Noticing some interesting price action the past few days.  Even with the strong nonfarm payrolls report and a weak bond market, the bulls were aggressive, and pushing stocks up until yesterday.  Especially super speculative stocks that retail traders love to push around.  Greed is percolating out there.  You are seeing more optimism show up in the investor sentiment surveys, which are showing the highest levels of bullishness since early 2022.  It makes for a dangerous market to get long, with all these newfound bulls.  It makes it safer to short, but I would like to see less fear in the bond market in order to really get the bulls worked up and feeling invincible.  

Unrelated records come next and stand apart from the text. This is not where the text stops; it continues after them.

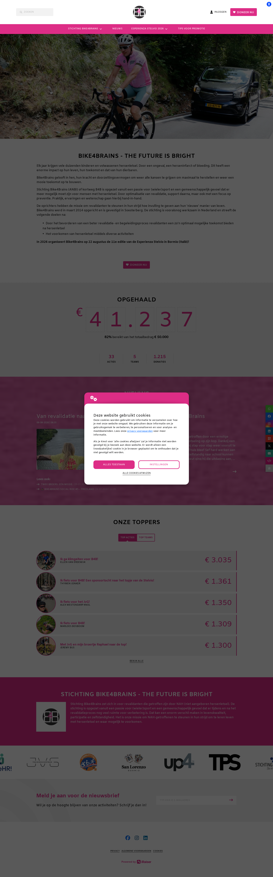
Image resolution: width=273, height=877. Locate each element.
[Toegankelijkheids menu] (269, 4)
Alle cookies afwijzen (137, 473)
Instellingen (159, 464)
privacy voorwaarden (140, 431)
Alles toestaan (114, 464)
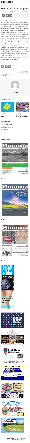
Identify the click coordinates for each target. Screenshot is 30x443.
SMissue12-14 (4, 75)
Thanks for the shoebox (23, 73)
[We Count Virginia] (12, 320)
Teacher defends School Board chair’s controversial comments (22, 116)
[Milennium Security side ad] (12, 408)
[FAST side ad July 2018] (12, 373)
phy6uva (15, 92)
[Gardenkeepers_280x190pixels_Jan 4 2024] (12, 425)
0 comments (26, 11)
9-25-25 (3, 178)
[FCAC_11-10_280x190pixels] (12, 337)
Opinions (14, 11)
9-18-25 (3, 219)
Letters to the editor (5, 121)
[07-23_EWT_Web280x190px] (12, 390)
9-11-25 (3, 260)
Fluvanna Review (10, 438)
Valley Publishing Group (18, 439)
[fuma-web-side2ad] (12, 355)
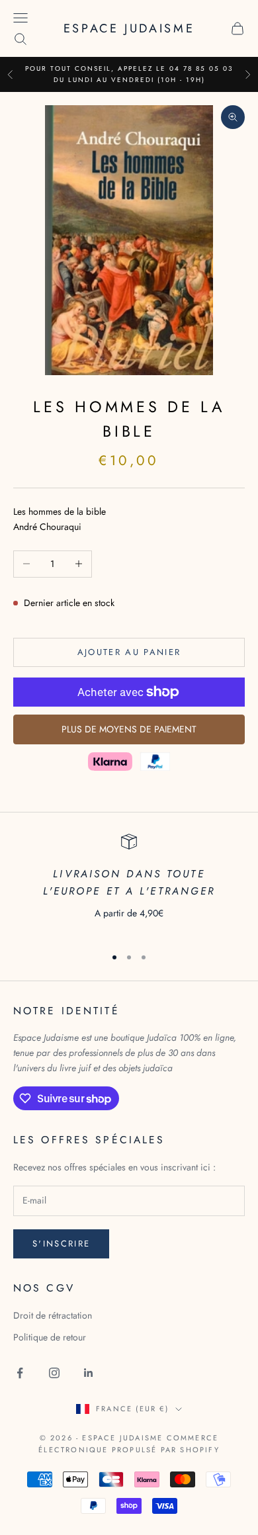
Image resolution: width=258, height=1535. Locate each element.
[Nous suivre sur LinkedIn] (88, 1373)
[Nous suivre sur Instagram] (54, 1373)
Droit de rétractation (52, 1315)
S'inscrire (61, 1243)
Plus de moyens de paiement (129, 729)
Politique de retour (49, 1337)
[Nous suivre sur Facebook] (19, 1373)
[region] (129, 884)
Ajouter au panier (129, 652)
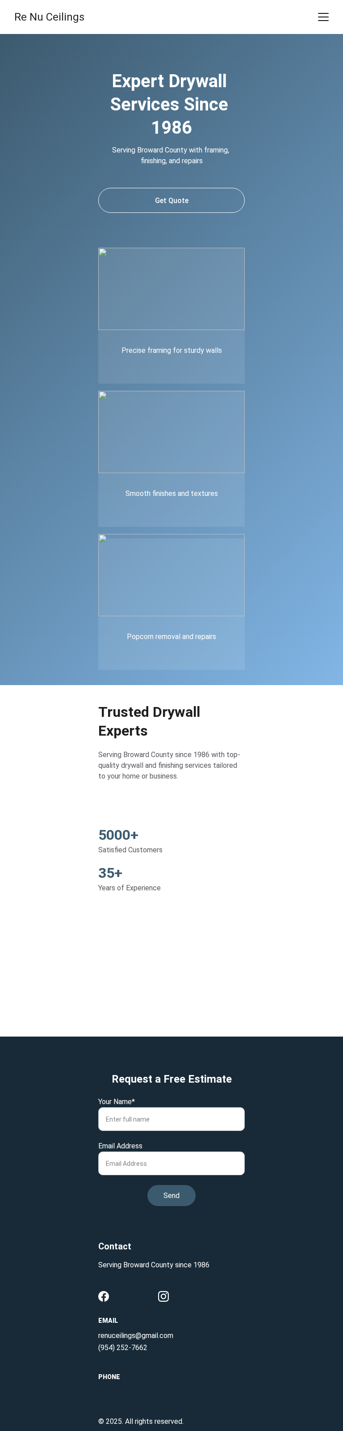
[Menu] (323, 17)
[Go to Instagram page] (163, 1296)
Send (171, 1195)
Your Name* (116, 1101)
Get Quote (171, 200)
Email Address (120, 1146)
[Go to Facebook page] (103, 1296)
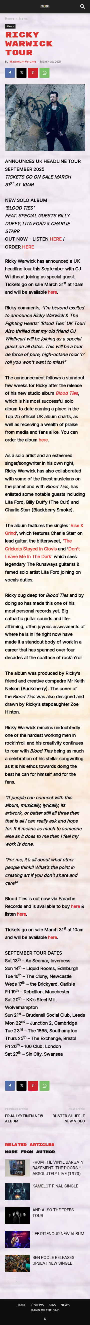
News (23, 18)
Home (9, 18)
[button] (83, 6)
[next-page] (16, 1282)
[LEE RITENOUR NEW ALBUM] (17, 1239)
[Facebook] (10, 73)
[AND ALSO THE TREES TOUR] (17, 1215)
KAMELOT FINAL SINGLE (55, 1185)
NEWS (65, 1305)
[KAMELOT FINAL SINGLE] (17, 1191)
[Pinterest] (33, 73)
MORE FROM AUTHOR (30, 1152)
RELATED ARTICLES (29, 1145)
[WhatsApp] (45, 73)
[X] (21, 73)
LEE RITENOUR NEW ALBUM (58, 1233)
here (52, 292)
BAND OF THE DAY (45, 1310)
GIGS (52, 1305)
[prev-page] (8, 1282)
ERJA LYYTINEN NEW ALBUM (24, 1118)
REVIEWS (37, 1305)
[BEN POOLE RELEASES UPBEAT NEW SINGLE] (17, 1263)
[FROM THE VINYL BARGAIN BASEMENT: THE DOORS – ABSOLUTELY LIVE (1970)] (17, 1168)
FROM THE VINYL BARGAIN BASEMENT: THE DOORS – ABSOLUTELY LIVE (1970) (57, 1168)
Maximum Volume (23, 61)
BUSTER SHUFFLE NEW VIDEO (68, 1118)
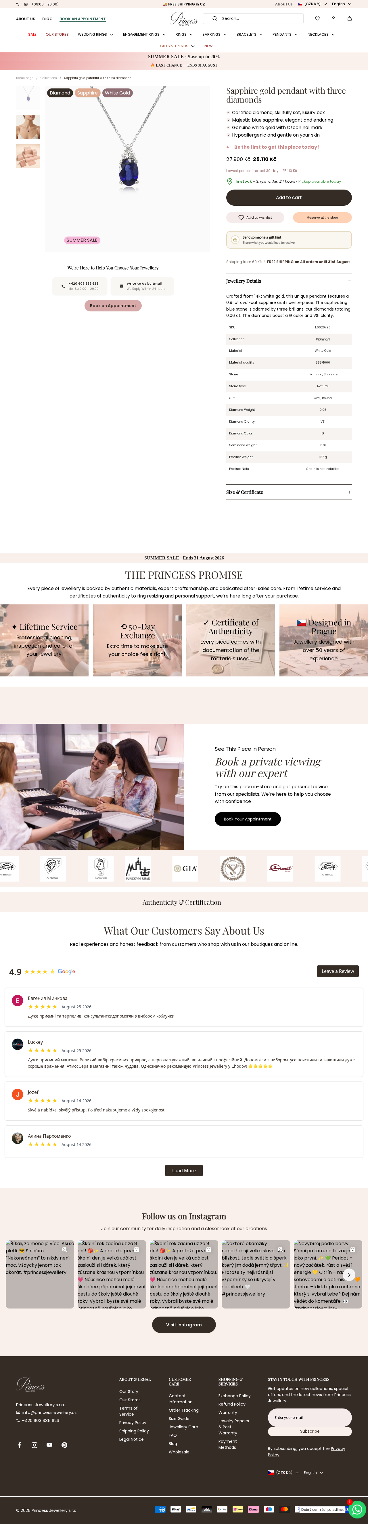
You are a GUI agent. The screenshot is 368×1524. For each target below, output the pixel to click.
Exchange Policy (234, 1396)
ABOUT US (25, 19)
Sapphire (331, 374)
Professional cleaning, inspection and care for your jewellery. (44, 646)
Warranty (227, 1412)
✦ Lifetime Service (44, 626)
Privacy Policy (132, 1422)
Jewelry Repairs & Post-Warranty (233, 1427)
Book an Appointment (113, 306)
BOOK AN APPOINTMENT (83, 19)
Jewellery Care (183, 1427)
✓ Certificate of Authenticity (230, 627)
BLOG (47, 19)
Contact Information (181, 1399)
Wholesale (179, 1452)
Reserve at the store (322, 217)
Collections (49, 78)
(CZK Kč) (312, 4)
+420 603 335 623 (40, 1420)
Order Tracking (184, 1410)
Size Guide (179, 1418)
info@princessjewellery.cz (49, 1412)
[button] (349, 18)
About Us (284, 4)
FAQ (173, 1435)
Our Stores (130, 1400)
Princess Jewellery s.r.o (54, 1510)
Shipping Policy (134, 1431)
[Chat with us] (356, 1509)
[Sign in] (333, 18)
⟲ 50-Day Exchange (137, 631)
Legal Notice (131, 1439)
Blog (173, 1444)
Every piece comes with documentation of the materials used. (230, 650)
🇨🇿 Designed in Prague (323, 627)
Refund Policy (232, 1404)
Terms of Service (128, 1411)
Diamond (323, 339)
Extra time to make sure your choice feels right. (137, 650)
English (338, 4)
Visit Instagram (184, 1325)
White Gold (323, 351)
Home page (24, 78)
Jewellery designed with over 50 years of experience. (323, 650)
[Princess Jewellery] (184, 18)
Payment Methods (227, 1444)
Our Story (128, 1391)
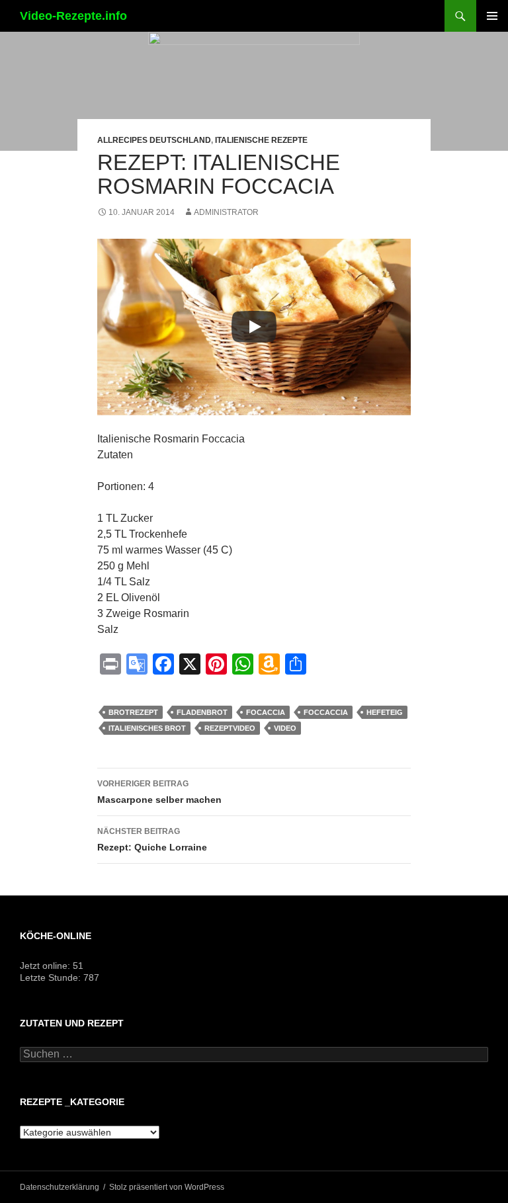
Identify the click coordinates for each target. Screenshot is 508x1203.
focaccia (265, 712)
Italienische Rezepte (261, 140)
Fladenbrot (202, 712)
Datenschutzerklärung (59, 1187)
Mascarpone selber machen (159, 792)
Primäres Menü (492, 16)
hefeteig (384, 712)
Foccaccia (326, 712)
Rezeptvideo (229, 728)
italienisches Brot (147, 728)
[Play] (254, 327)
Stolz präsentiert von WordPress (166, 1187)
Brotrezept (133, 712)
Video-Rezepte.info (73, 15)
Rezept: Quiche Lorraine (152, 839)
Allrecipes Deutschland (154, 140)
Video (285, 728)
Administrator (226, 212)
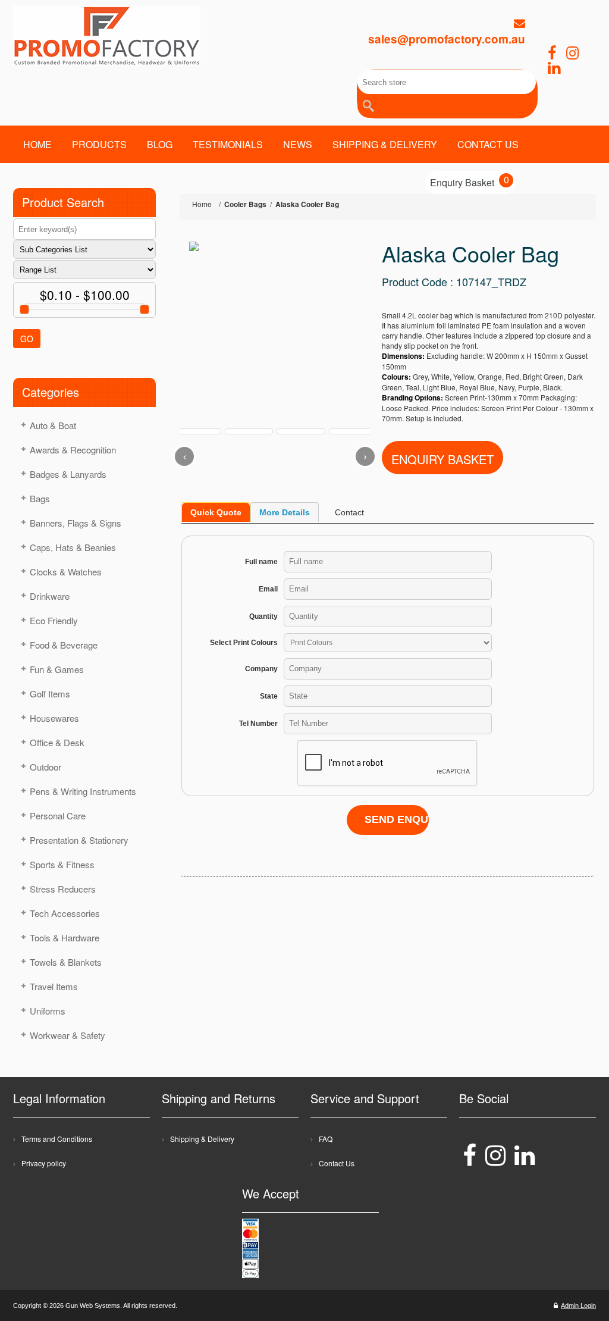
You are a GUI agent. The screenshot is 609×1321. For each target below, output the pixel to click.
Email (268, 589)
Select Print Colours (244, 642)
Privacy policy (43, 1163)
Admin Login (578, 1305)
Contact (349, 512)
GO (26, 339)
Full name (261, 562)
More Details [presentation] (284, 512)
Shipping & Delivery (202, 1139)
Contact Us (336, 1163)
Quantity (263, 616)
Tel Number (258, 723)
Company (261, 669)
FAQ (325, 1139)
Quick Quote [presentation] (215, 512)
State (269, 696)
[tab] (215, 512)
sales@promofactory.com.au (446, 39)
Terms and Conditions (56, 1139)
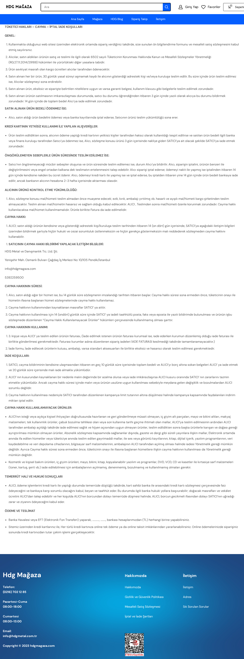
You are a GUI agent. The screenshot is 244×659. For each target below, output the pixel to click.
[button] (188, 7)
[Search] (166, 7)
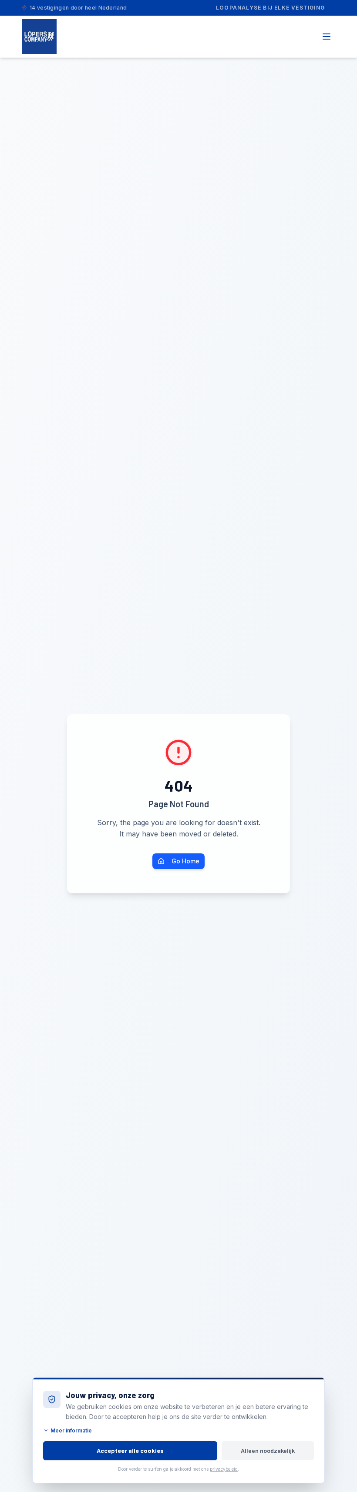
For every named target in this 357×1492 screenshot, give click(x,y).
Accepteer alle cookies (130, 1450)
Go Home (185, 861)
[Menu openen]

Right now, there still seems to be a bit of apprehension among hedge fund managers, which still have relative low net exposure to equities.  Retail is almost all in, so that's a good sign to short the retail favorites.  But for the indices, its less clear cut.  I would like to see the hedgies increase their net exposure a bit more here.  The systematics and CTAs have been buying the past few weeks, so they are have used up most of their buying power.  Have been shorting retail driven stocks this week, but I will wait to short the SPX.  I missed a good down move yesterday but I think there will be at least one visit above 4200 before this bear market rally is done.  Gut feel tells me that this bear market rally will last longer than the one you saw from June to August of 2022.  So its going to be trickier to maintain a long term short this year.  Still think we see a big move lower eventually, but probably only after you suck in a few more bulls into the ring. 

2 comments:

Anonymous said...

@marketowl what are your favorite retail short names here? I am short snow, net and have initiated a big position in five below. would love to hear your names/thoughts

Market Owl said...

CVNA, COIN, TSLA are three of the bigger ones. Focused on crypto/EV/AI speculative tech names in general.